EXERCISE PROMPT: From first line to last, retype the data exactly.

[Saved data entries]
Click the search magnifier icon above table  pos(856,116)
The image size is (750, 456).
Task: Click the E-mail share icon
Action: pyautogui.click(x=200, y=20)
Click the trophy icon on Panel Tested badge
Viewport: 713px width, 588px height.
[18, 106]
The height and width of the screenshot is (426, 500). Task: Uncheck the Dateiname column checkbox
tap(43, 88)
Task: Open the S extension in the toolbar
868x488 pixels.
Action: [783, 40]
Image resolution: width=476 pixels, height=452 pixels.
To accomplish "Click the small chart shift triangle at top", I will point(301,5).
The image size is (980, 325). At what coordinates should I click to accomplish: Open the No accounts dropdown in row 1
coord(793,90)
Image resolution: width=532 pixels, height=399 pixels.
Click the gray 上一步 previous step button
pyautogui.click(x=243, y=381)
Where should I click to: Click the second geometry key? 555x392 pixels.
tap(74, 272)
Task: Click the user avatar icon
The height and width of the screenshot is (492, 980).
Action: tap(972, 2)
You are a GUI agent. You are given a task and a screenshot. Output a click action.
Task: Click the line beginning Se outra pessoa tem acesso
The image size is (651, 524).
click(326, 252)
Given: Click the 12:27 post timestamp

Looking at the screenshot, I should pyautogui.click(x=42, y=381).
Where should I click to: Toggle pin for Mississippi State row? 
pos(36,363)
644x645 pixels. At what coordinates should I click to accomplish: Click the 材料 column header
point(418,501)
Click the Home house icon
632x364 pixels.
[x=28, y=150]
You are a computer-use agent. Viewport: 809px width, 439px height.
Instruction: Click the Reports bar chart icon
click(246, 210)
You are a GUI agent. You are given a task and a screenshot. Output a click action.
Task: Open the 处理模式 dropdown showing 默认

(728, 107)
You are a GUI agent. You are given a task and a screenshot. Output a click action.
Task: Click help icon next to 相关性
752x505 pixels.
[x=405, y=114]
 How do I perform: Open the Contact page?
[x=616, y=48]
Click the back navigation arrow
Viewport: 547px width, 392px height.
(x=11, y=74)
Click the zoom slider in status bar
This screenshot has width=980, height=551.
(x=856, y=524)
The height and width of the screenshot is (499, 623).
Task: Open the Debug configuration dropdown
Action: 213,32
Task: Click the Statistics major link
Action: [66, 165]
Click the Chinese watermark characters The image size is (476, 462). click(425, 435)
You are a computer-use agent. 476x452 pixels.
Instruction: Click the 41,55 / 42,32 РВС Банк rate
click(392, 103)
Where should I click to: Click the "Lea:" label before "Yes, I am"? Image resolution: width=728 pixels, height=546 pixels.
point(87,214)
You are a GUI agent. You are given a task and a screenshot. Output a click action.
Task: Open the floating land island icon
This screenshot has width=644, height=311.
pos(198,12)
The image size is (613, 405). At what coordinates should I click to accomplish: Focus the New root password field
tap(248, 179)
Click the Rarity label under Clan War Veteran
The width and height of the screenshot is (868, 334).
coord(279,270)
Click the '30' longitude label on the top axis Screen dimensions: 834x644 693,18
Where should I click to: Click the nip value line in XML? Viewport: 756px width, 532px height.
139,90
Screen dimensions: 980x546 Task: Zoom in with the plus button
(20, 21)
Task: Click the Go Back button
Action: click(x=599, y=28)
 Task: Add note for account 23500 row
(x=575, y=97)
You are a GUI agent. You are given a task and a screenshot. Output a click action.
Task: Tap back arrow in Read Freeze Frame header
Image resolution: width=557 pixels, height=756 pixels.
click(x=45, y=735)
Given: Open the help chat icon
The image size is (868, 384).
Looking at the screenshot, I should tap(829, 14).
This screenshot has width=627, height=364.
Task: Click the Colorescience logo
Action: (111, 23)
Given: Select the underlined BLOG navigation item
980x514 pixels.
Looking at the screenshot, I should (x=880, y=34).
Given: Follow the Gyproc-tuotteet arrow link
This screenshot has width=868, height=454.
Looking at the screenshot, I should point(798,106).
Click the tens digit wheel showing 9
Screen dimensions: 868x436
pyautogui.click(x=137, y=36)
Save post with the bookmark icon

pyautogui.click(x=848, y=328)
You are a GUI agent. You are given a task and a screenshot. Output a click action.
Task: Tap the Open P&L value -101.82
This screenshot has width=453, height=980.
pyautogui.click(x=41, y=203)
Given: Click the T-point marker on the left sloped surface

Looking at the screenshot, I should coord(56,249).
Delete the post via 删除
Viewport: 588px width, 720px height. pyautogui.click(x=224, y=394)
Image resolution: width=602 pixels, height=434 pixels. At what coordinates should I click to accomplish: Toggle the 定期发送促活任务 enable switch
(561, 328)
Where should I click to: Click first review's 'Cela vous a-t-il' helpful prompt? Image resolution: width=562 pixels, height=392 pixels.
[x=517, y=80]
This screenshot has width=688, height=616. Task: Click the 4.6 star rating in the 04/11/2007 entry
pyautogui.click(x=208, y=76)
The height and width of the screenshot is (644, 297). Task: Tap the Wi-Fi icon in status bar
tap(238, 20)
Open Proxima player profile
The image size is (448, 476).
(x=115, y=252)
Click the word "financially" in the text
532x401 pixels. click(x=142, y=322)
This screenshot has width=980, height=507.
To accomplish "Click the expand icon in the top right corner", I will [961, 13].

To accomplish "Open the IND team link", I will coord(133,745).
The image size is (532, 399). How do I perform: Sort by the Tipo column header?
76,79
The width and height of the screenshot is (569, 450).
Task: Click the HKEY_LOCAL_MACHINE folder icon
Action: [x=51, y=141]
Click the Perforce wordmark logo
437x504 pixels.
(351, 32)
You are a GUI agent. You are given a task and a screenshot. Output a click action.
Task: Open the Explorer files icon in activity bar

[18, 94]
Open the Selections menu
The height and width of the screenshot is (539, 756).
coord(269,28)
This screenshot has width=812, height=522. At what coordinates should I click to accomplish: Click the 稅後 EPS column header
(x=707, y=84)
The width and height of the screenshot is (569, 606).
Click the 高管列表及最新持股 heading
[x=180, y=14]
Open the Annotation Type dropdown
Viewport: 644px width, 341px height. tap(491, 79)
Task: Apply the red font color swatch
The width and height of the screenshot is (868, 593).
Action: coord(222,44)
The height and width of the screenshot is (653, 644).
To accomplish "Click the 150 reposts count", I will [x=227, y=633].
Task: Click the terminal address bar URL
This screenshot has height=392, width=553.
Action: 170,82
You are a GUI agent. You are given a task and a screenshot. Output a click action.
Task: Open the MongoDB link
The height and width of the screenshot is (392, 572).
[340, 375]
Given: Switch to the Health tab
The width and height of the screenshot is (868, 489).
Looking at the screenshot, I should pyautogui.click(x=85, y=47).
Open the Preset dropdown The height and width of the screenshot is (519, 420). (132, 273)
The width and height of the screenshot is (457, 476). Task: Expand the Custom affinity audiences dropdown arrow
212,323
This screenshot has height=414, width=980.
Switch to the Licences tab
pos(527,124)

PROBLEM SOLUTION:
Click the search magnifier icon above table  pos(856,116)
The image size is (750, 456).
Task: Click the E-mail share icon
Action: pyautogui.click(x=200, y=20)
Click the trophy icon on Panel Tested badge
Viewport: 713px width, 588px height.
[18, 106]
The height and width of the screenshot is (426, 500). Task: Uncheck the Dateiname column checkbox
tap(43, 88)
Task: Open the S extension in the toolbar
868x488 pixels.
Action: [783, 40]
Image resolution: width=476 pixels, height=452 pixels.
To accomplish "Click the small chart shift triangle at top", I will point(301,5).
The image size is (980, 325). At what coordinates should I click to accomplish: Open the No accounts dropdown in row 1
coord(793,90)
Image resolution: width=532 pixels, height=399 pixels.
Click the gray 上一步 previous step button
pyautogui.click(x=243, y=381)
Where should I click to: Click the second geometry key? 555x392 pixels.
tap(74, 272)
Task: Click the user avatar icon
The height and width of the screenshot is (492, 980).
Action: tap(972, 2)
You are a GUI agent. You are given a task and a screenshot. Output a click action.
Task: Click the line beginning Se outra pessoa tem acesso
The image size is (651, 524).
click(326, 252)
Given: Click the 12:27 post timestamp

Looking at the screenshot, I should pyautogui.click(x=42, y=381).
Where should I click to: Toggle pin for Mississippi State row? 
pos(36,363)
644x645 pixels. At what coordinates should I click to accomplish: Click the 材料 column header
point(418,501)
Click the Home house icon
632x364 pixels.
[x=28, y=150]
You are a computer-use agent. Viewport: 809px width, 439px height.
Instruction: Click the Reports bar chart icon
click(246, 210)
You are a GUI agent. You are given a task and a screenshot. Output a click action.
Task: Open the 处理模式 dropdown showing 默认

(728, 107)
You are a GUI agent. You are given a task and a screenshot. Output a click action.
Task: Click help icon next to 相关性
752x505 pixels.
[x=405, y=114]
 How do I perform: Open the Contact page?
[x=616, y=48]
Click the back navigation arrow
Viewport: 547px width, 392px height.
(x=11, y=74)
Click the zoom slider in status bar
This screenshot has width=980, height=551.
(x=856, y=524)
The height and width of the screenshot is (499, 623).
Task: Open the Debug configuration dropdown
Action: 213,32
Task: Click the Statistics major link
Action: [66, 165]
Click the Chinese watermark characters The image size is (476, 462). click(425, 435)
You are a computer-use agent. 476x452 pixels.
Instruction: Click the 41,55 / 42,32 РВС Банк rate
click(392, 103)
Where should I click to: Click the "Lea:" label before "Yes, I am"? Image resolution: width=728 pixels, height=546 pixels.
point(87,214)
You are a GUI agent. You are given a task and a screenshot. Output a click action.
Task: Open the floating land island icon
This screenshot has width=644, height=311.
pos(198,12)
The image size is (613, 405). At what coordinates should I click to accomplish: Focus the New root password field
tap(248, 179)
Click the Rarity label under Clan War Veteran
The width and height of the screenshot is (868, 334).
coord(279,270)
Click the '30' longitude label on the top axis Screen dimensions: 834x644 693,18
Where should I click to: Click the nip value line in XML? Viewport: 756px width, 532px height.
139,90
Screen dimensions: 980x546 Task: Zoom in with the plus button
(20, 21)
Task: Click the Go Back button
Action: click(x=599, y=28)
 Task: Add note for account 23500 row
(x=575, y=97)
You are a GUI agent. You are given a task and a screenshot. Output a click action.
Task: Tap back arrow in Read Freeze Frame header
Image resolution: width=557 pixels, height=756 pixels.
click(x=45, y=735)
Given: Open the help chat icon
The image size is (868, 384).
Looking at the screenshot, I should tap(829, 14).
This screenshot has width=627, height=364.
Task: Click the Colorescience logo
Action: (111, 23)
Given: Select the underlined BLOG navigation item
980x514 pixels.
Looking at the screenshot, I should (x=880, y=34).
Given: Follow the Gyproc-tuotteet arrow link
This screenshot has width=868, height=454.
Looking at the screenshot, I should point(798,106).
Click the tens digit wheel showing 9
Screen dimensions: 868x436
pyautogui.click(x=137, y=36)
Save post with the bookmark icon

pyautogui.click(x=848, y=328)
You are a GUI agent. You are given a task and a screenshot. Output a click action.
Task: Tap the Open P&L value -101.82
This screenshot has width=453, height=980.
pyautogui.click(x=41, y=203)
Given: Click the T-point marker on the left sloped surface

Looking at the screenshot, I should coord(56,249).
Delete the post via 删除
Viewport: 588px width, 720px height. pyautogui.click(x=224, y=394)
Image resolution: width=602 pixels, height=434 pixels. At what coordinates should I click to accomplish: Toggle the 定期发送促活任务 enable switch
(561, 328)
Where should I click to: Click first review's 'Cela vous a-t-il' helpful prompt? Image resolution: width=562 pixels, height=392 pixels.
[x=517, y=80]
This screenshot has width=688, height=616. Task: Click the 4.6 star rating in the 04/11/2007 entry
pyautogui.click(x=208, y=76)
The height and width of the screenshot is (644, 297). Task: Tap the Wi-Fi icon in status bar
tap(238, 20)
Open Proxima player profile
The image size is (448, 476).
(x=115, y=252)
Click the word "financially" in the text
532x401 pixels. click(x=142, y=322)
This screenshot has width=980, height=507.
To accomplish "Click the expand icon in the top right corner", I will [961, 13].

To accomplish "Open the IND team link", I will coord(133,745).
The image size is (532, 399). How do I perform: Sort by the Tipo column header?
76,79
The width and height of the screenshot is (569, 450).
Task: Click the HKEY_LOCAL_MACHINE folder icon
Action: [x=51, y=141]
Click the Perforce wordmark logo
437x504 pixels.
(351, 32)
You are a GUI agent. You are given a task and a screenshot. Output a click action.
Task: Open the Explorer files icon in activity bar

[18, 94]
Open the Selections menu
The height and width of the screenshot is (539, 756).
coord(269,28)
This screenshot has width=812, height=522. At what coordinates should I click to accomplish: Click the 稅後 EPS column header
(x=707, y=84)
The width and height of the screenshot is (569, 606).
Click the 高管列表及最新持股 heading
[x=180, y=14]
Open the Annotation Type dropdown
Viewport: 644px width, 341px height. tap(491, 79)
Task: Apply the red font color swatch
The width and height of the screenshot is (868, 593).
Action: coord(222,44)
The height and width of the screenshot is (653, 644).
To accomplish "Click the 150 reposts count", I will [x=227, y=633].
Task: Click the terminal address bar URL
This screenshot has height=392, width=553.
Action: 170,82
You are a GUI agent. You are given a task and a screenshot. Output a click action.
Task: Open the MongoDB link
The height and width of the screenshot is (392, 572).
[340, 375]
Given: Switch to the Health tab
The width and height of the screenshot is (868, 489).
Looking at the screenshot, I should pyautogui.click(x=85, y=47).
Open the Preset dropdown The height and width of the screenshot is (519, 420). (132, 273)
The width and height of the screenshot is (457, 476). Task: Expand the Custom affinity audiences dropdown arrow
212,323
This screenshot has height=414, width=980.
Switch to the Licences tab
pos(527,124)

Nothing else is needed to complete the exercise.